Begin Selection

SEC. 4. MODIFICATIONS TO RULES RELATING TO INVERTED CORPORATIONS.
(a) In General.--Subsection (b) of section 7874 is amended to read
as follows:
``(b) Inverted Corporations Treated as Domestic Corporations.--
``(1) In general.--Notwithstanding section 7701(a)(4), a
foreign corporation shall be treated for purposes of this title
as a domestic corporation if--
``(A) such corporation would be a surrogate foreign
corporation if subsection (a)(2) were applied by
substituting `80 percent' for `60 percent', or
``(B) such corporation is an inverted domestic
corporation.
``(2) Inverted domestic corporation.--For purposes of this
subsection, a foreign corporation shall be treated as an
inverted domestic corporation if, pursuant to a plan (or a
series of related transactions)--
``(A) the entity completes after December 22, 2017,
the direct or indirect acquisition of--
``(i) substantially all of the properties
held directly or indirectly by a domestic
corporation, or
``(ii) substantially all of the assets of,
or substantially all of the properties
constituting a trade or business of, a domestic
partnership, and
``(B) after the acquisition, either--
``(i) more than 50 percent of the stock (by
vote or value) of the entity is held--
``(I) in the case of an acquisition
with respect to a domestic corporation,
by former shareholders of the domestic
corporation by reason of holding stock
in the domestic corporation, or
``(II) in the case of an
acquisition with respect to a domestic
partnership, by former partners of the
domestic partnership by reason of
holding a capital or profits interest
in the domestic partnership, or
``(ii) the management and control of the
expanded affiliated group which includes the
entity occurs, directly or indirectly,
primarily within the United States, and such
expanded affiliated group has significant
domestic business activities.

End Selection
Begin Data excerpt

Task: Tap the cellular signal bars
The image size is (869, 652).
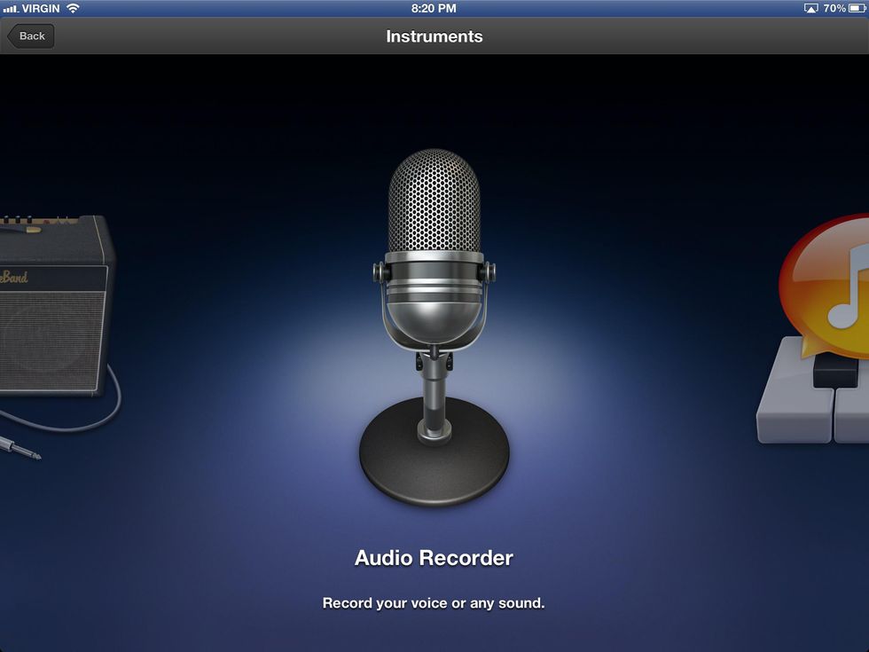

End Data excerpt

→ **Exercise description**: List every percentage figure that appears in the inverted-corporations provision.

→ **Correct output**: 80 percent, 60 percent, 50 percent